Current session statistics capture flat tool counts, but miss important dimensions needed to understand user usage patterns across MCP servers and workflows.

Current State

The statistics JSON files capture:

  • Session metadata (id, project, branch, model, timestamps, duration)
  • Token counts (input, output, cache, subagent)
  • Message counts (user, assistant)
  • tools_summary — flat count per tool name

Proposed Additions

High Value

  1. Tool call sequence — Ordered list of tool calls (or at least common subsequences). Reveals workflow patterns like list-spaces → search-space → get-object → update-object.

  2. Tool success/failure counts — Per-tool error rates to surface MCP reliability issues. e.g. {"API-update-object": {"success": 10, "failure": 3}}

  3. MCP server grouping — Aggregate tool counts by MCP server. e.g. {"anytype": 24, "google": 2, "ai-usage-log": 3}. Currently requires parsing tool name prefixes manually.

  4. Session tags/intent — A tags array (e.g. ["learning", "anytype", "google-classroom"]) or session_summary string for easy filtering without grepping file contents.

  5. Tool call timing — Average/max latency per tool to identify slow MCP tools.

Medium Value

  1. Tool call pairs (co-occurrence) — Which tools are called together in the same turn. Reveals parallel vs sequential usage.

  2. User message densityavg_time_between_user_messages to show engagement intensity.

  3. Error messages — Count + last error string per tool. Currently errors vanish after session ends.

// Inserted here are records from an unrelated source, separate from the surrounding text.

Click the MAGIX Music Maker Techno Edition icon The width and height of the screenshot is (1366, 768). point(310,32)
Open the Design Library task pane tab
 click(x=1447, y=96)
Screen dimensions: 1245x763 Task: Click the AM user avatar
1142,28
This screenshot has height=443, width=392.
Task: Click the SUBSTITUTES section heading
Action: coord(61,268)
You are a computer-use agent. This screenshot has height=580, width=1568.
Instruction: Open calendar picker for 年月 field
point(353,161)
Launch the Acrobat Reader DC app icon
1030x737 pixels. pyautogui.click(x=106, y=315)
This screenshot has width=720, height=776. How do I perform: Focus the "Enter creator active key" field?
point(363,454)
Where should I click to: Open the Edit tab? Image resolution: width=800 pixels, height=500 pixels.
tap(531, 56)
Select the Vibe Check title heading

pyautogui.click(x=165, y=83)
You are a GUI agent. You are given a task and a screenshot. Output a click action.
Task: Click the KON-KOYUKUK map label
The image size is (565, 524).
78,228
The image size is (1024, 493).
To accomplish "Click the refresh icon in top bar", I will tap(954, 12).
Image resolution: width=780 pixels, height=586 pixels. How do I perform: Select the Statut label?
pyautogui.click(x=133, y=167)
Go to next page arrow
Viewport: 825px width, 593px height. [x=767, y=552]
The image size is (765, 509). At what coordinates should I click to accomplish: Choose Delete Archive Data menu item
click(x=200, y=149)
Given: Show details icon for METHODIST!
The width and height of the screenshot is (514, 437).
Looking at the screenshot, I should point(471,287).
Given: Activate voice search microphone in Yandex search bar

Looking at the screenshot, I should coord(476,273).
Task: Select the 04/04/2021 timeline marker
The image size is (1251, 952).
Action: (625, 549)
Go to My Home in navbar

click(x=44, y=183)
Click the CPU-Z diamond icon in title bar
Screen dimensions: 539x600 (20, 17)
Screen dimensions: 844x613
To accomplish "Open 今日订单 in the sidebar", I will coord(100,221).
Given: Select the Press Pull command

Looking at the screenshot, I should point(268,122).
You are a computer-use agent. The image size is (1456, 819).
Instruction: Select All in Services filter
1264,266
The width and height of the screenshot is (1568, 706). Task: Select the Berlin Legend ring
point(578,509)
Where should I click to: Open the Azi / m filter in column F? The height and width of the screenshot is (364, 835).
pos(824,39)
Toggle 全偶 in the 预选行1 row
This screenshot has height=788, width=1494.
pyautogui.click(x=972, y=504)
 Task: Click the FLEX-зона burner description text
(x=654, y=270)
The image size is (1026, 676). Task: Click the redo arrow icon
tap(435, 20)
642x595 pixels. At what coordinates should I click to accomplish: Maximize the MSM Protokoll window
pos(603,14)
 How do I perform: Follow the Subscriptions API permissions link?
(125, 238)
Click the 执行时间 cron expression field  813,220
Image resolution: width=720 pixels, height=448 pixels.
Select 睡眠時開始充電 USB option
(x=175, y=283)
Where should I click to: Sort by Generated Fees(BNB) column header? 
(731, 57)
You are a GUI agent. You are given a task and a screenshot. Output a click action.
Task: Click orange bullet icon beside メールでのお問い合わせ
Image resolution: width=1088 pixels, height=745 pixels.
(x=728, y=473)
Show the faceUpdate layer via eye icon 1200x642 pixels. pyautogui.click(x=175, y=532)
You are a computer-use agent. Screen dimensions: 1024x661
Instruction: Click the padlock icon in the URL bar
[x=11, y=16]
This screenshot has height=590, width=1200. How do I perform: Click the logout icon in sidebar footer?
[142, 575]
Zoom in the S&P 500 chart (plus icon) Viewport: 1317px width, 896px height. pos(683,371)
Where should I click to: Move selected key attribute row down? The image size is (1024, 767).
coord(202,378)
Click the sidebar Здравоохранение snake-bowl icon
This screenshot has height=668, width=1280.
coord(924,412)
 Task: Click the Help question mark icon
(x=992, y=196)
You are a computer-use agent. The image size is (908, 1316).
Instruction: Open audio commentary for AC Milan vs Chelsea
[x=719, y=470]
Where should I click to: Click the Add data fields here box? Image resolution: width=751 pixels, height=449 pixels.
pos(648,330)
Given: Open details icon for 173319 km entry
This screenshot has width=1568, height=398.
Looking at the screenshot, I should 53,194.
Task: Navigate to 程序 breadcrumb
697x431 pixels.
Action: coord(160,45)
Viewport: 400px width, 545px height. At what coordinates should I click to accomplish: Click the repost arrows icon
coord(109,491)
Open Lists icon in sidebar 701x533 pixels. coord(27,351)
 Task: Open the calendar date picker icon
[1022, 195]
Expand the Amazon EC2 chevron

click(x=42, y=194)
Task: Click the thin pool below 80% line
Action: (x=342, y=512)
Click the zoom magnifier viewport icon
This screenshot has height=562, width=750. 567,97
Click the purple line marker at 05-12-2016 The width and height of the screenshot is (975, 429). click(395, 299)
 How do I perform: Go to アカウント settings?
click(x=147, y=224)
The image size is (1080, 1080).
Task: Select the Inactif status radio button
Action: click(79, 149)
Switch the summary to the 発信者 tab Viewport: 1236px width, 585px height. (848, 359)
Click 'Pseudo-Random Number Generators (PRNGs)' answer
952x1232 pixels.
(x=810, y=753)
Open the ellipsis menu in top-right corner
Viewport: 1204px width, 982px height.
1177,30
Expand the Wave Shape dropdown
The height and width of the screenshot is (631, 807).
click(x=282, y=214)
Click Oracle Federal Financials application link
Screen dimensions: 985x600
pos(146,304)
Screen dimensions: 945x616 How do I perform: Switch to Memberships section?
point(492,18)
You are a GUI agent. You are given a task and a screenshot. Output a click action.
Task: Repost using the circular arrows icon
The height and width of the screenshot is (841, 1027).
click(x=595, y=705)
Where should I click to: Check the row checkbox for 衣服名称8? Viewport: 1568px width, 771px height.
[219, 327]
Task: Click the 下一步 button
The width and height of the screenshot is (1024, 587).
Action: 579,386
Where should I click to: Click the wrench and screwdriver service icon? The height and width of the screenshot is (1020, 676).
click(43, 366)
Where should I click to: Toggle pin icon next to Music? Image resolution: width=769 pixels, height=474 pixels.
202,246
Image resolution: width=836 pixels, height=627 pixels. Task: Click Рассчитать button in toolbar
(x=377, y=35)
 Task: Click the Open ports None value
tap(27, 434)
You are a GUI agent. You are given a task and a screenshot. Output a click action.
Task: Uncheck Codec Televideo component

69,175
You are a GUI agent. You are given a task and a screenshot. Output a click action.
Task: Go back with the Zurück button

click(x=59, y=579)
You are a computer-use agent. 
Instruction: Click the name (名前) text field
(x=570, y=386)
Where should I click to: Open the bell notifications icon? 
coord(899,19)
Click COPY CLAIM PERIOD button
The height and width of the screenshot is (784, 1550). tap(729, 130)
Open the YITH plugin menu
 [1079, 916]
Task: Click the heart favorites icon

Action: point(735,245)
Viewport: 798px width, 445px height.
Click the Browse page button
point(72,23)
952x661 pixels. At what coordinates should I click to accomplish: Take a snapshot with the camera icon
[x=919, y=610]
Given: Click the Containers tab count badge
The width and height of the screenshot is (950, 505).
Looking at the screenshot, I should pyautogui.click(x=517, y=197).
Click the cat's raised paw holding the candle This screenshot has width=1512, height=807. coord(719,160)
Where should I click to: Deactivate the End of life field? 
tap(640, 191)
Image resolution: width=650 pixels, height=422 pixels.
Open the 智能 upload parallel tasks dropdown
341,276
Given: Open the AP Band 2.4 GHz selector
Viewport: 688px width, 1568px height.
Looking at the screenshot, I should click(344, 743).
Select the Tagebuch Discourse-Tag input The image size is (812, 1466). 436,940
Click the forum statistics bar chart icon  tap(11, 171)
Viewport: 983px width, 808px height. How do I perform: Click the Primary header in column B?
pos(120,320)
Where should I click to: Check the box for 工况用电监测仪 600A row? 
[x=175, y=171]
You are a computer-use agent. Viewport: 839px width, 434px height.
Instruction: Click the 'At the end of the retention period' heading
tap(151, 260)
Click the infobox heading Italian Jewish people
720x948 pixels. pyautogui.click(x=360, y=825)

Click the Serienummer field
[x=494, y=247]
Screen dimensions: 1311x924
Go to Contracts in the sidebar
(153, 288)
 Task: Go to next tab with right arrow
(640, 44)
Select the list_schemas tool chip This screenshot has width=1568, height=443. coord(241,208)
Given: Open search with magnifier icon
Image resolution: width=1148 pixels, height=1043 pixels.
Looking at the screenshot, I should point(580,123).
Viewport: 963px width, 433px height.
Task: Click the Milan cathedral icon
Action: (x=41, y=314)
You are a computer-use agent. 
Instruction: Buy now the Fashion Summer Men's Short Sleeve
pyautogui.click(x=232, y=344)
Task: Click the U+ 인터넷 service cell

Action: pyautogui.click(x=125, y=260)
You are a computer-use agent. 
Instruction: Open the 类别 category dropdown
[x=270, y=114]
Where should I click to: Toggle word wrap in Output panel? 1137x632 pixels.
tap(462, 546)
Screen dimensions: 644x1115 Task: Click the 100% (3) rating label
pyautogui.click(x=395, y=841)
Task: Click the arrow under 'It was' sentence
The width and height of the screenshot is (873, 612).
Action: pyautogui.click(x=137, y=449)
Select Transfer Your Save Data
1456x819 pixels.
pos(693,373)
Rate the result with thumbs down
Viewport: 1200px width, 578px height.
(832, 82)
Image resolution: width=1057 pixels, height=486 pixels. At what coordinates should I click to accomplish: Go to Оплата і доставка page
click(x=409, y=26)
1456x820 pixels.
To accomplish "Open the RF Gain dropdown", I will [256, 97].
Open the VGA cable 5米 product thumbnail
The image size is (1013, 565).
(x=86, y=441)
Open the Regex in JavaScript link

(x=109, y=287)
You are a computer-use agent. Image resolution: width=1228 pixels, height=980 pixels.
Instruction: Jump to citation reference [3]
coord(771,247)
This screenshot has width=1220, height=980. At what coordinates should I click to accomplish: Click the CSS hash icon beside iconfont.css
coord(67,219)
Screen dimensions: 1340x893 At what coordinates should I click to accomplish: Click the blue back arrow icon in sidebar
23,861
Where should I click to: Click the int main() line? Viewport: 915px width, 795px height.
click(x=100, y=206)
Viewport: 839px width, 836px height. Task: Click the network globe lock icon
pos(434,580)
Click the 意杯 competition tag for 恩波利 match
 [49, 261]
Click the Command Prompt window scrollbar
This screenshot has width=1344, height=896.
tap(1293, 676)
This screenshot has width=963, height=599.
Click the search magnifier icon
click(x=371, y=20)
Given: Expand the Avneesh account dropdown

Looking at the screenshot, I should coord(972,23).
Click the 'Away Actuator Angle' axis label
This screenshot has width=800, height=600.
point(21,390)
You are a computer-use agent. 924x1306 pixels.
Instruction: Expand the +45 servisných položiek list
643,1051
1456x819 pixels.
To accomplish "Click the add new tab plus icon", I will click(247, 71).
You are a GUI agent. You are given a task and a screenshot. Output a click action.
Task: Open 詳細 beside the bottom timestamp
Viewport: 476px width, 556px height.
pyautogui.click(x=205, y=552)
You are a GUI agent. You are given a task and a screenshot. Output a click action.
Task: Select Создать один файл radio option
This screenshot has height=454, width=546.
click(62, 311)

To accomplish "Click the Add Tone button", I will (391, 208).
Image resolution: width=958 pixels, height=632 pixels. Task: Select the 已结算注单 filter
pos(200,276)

  4. Objects touched count — For MCP tools, count of unique object IDs operated on (without storing IDs). Shows breadth vs depth of interaction.

Low Value (Nice to Have)

  1. Context compression events — How many times context was compressed during the session.
  2. Skills invoked — Which /skill commands were triggered (separate from raw tool calls).
  3. Git diff stats — Lines added/removed during the session.

Motivation

When analyzing Anytype MCP usage across sessions, the current stats only revealed tool call counts. With the proposed fields, we could answer questions like:

  • What's the typical workflow when interacting with Anytype?
  • Which MCP tools fail most often?
  • How much time is spent waiting on MCP tool responses?
  • Are sessions focused (few objects, deep) or broad (many objects, shallow)?